By Edward Nawotka, Editor-in-Chief[poll id=88]
It’s no secret that translations can be a hard sell in the US market. That fact, coupled with the relatively high cost of investing in a literary translation — several thousands of dollars at a minimum and upwards of $10,000 to $15,000 or more for more complex titles — many US publishers are reticent to take on the challenge.
In a typical scenario, a publisher will pay for the rights to a book, and then pays a translator a fee for their work.
Certainly many publishers mitigate the cost of literary translation by securing grants and subsidies, often from overseas cultural organizations responsible for promoting literature abroad. But that often doesn’t cover the full cost of translation, publication and marketing.

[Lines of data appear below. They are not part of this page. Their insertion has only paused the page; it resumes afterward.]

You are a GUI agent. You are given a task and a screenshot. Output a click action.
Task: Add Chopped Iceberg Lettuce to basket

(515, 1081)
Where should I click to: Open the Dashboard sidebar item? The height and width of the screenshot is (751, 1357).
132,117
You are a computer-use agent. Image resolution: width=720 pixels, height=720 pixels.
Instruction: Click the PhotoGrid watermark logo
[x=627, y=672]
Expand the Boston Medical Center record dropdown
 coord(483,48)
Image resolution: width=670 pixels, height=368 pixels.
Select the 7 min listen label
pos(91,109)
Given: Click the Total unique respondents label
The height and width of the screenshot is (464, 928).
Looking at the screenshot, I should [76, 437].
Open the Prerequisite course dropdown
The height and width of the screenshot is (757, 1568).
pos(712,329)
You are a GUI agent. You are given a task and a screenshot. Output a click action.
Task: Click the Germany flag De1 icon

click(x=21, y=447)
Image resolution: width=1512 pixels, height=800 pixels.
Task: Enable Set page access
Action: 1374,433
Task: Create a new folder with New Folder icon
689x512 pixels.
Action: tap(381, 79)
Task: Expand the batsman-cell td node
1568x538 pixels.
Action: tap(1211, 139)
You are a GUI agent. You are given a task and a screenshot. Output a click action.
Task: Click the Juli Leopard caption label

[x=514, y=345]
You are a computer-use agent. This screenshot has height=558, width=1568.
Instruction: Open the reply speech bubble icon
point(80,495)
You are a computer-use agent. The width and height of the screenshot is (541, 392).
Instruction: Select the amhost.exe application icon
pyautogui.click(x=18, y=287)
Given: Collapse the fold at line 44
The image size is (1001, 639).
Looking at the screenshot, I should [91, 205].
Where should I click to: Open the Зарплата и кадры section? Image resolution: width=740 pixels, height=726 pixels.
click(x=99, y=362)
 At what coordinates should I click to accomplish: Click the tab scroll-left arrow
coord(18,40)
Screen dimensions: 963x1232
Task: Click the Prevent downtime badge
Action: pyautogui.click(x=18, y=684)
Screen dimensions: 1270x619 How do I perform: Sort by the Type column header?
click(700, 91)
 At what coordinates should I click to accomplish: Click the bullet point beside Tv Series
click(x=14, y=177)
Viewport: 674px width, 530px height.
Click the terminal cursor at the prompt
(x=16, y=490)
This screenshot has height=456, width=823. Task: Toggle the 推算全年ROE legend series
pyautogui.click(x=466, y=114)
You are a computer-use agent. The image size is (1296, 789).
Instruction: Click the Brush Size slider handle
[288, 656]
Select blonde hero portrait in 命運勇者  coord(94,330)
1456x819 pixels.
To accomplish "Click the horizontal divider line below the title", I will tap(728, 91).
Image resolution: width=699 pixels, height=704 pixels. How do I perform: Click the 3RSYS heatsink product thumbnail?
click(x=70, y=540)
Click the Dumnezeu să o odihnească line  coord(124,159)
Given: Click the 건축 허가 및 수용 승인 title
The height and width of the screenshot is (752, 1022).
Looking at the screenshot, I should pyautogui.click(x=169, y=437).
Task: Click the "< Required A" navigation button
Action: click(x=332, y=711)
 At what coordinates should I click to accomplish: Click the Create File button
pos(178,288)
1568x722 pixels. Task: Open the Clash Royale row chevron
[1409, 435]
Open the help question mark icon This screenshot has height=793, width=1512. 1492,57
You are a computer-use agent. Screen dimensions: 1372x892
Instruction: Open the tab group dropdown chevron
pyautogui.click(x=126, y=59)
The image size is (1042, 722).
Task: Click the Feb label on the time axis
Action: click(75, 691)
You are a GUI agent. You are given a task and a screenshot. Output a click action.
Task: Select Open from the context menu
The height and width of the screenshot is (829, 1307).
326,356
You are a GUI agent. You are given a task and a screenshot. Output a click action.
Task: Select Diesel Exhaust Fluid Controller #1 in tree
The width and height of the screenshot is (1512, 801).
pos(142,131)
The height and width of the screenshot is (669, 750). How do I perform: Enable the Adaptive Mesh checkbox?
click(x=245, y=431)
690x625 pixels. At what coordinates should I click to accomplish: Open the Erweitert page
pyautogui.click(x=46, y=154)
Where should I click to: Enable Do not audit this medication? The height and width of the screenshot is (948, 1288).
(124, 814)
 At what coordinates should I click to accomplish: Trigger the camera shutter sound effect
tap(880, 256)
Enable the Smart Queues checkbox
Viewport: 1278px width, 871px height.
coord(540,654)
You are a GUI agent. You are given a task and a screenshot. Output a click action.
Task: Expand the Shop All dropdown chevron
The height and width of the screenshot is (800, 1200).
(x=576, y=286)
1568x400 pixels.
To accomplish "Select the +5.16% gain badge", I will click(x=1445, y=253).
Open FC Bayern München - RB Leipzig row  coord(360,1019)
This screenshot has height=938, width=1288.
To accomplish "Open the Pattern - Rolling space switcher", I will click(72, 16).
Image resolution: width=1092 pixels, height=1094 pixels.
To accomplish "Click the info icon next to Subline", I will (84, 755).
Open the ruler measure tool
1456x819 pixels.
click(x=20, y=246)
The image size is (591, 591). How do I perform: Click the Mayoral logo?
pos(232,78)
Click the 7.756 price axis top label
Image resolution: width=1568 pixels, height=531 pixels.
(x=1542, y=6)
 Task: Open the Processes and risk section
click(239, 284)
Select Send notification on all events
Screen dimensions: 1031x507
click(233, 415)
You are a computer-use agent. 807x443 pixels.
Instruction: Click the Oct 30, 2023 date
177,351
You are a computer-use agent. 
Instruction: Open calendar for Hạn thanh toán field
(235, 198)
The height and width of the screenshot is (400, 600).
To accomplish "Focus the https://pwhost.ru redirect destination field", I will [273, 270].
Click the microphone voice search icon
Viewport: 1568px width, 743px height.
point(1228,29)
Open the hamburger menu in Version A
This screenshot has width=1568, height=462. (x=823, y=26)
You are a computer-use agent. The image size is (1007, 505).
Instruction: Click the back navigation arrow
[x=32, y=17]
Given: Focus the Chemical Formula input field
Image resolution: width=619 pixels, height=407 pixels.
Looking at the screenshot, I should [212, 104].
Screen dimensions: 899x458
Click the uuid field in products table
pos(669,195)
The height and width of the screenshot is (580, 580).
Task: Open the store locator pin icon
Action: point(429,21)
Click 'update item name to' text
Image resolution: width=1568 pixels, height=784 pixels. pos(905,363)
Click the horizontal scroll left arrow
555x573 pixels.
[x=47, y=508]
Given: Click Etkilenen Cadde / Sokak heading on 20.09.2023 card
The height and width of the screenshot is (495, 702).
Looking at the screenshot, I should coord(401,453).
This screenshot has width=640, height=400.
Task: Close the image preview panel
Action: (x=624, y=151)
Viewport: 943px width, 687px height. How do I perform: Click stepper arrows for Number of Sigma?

Could — as suggested in today’s feature story “Opening the Floodgates for Translations” — leaving more money in the pocket of the publisher by eliminating or curtailing advance fees in lieu of offering translators royalties and greater acknowledgement — which can lead to more work — offer a solution? (This option has been discussed thoroughly on many translations message boards and online by authors.)
In several countries around the world translators receive royalties by writ of legislation (Germany, for example), something which helps support a working class of translators. More translators who can make a living begets more translations. It’s a virtuous circle.
Of course, the risk of a “royalties only deal” is that many translations sell only a few hundred or thousand copies — resulting in what may be lower income overall for the work committed to the book.